======== Selected passage ========

Aug. 6—There are two hard truths about Oklahoma's impending exit from the Big 12 and the conference's likely eventual dissolution.

One, the Sooner experience inside the Southeastern Conference will never be as good, as much fun, or as riveting as the Big 12 at its best.

It won't be.

It can't be.

Two, it's been a very long time since the Big 12 was anything near its best, which has much to do with OU and Texas splitting.

There are two lines of regret for those wistful for the Sooners' old conference ties.

One, it's not the Big 12 that's so hard to let go of, but the Big Eight before it.

The Big Eight gave us the Game of the Century, a trio of national championships for the team from Norman, Barry Switzer and the wishbone, the Selmon brothers and Little Joe Washington and Scott Case recovering an onside kick at the 1983 Bedlam game in which, down two, every Sooner on the field knew the plan was to kick it deep with 2:50 remaining, everyone but Tim Lashar, who happened to be the kicker.

The Big Eight was great basketball, too. Billy Tubbs at the Sooner helm alongside great programs at Kansas, Kansas State, Missouri and, back then, every once in a while, the Pokes weren't terrible either.

That history followed the Sooners into the Big 12. It wasn't a new conference, but venerable and great, just updated and improved, everything the Big Eight ever was, only more.

Texas remained on the schedule and now the game meant more. The newly branded two-division league necessitated a championship game and though OU wouldn't sniff it, or even a winning record for three impossible seasons under the late John Blake, two years into Bob Stoops' tenure they were in it and winning it and many more after that.

The other is baked into the old Big 12 South, which had to be the hardest thing to win in college football in the 2000s.

Remember the "Jump Around" game, Texas Tech at Owen Field, Nov. 22, 2008, a few days after Stoops challenged Sooner fans not to sit on their hands and make some noise?

The Saturday that game was played, Texas Tech entered unbeaten and No. 2 in what were then called the BCS Standings; Texas, which had only lost to Tech in the final seconds on the great Michael Crabtree's finest collegiate moment, entered No. 3; Oklahoma, no slouch, had only lost to Texas and entered No. 5; Oklahoma State, which had the day off, had fallen only to Tech and Texas and was No. 12, one spot in front of North division frontrunner Missouri.

======== Provided data ========

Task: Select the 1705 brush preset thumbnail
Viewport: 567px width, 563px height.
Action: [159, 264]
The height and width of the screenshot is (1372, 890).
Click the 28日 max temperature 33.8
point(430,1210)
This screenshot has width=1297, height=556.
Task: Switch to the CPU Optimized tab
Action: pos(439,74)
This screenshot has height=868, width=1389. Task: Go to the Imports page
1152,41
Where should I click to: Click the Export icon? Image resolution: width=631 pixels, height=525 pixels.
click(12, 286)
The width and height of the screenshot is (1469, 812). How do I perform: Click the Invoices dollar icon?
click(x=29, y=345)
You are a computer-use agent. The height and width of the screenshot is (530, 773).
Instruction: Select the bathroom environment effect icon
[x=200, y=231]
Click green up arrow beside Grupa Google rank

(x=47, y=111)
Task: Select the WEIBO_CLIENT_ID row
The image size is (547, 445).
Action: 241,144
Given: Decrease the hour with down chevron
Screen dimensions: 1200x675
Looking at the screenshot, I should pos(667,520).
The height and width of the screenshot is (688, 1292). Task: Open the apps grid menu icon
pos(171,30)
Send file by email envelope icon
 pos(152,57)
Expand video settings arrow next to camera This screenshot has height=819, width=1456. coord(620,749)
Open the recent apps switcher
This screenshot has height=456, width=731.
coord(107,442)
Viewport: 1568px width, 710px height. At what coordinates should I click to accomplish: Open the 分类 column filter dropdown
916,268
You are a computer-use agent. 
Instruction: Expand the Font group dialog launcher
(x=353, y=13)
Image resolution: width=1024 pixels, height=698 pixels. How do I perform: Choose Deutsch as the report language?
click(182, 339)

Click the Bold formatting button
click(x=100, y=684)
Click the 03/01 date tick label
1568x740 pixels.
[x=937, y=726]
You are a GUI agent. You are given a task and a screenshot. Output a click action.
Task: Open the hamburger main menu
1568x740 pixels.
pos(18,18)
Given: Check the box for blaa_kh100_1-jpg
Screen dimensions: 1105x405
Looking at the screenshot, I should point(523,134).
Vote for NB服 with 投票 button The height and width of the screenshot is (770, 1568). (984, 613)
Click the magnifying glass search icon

========

_Requests_
1. Please write out the passage of the Oklahoma Big 12 column from "Two, it's been" to "Eight before it.".
2. Answer these about the Oklahoma Big 12 column:
(a) Who was the kicker in the 1983 Bedlam game?
(b) On what date was the "Jump Around" game played?
(c) What was Oklahoma State's ranking that Saturday?

_Task responses_
1.
Two, it's been a very long time since the Big 12 was anything near its best, which has much to do with OU and Texas splitting.

There are two lines of regret for those wistful for the Sooners' old conference ties.

One, it's not the Big 12 that's so hard to let go of, but the Big Eight before it.

2.
(a) Tim Lashar
(b) Nov. 22, 2008
(c) No. 12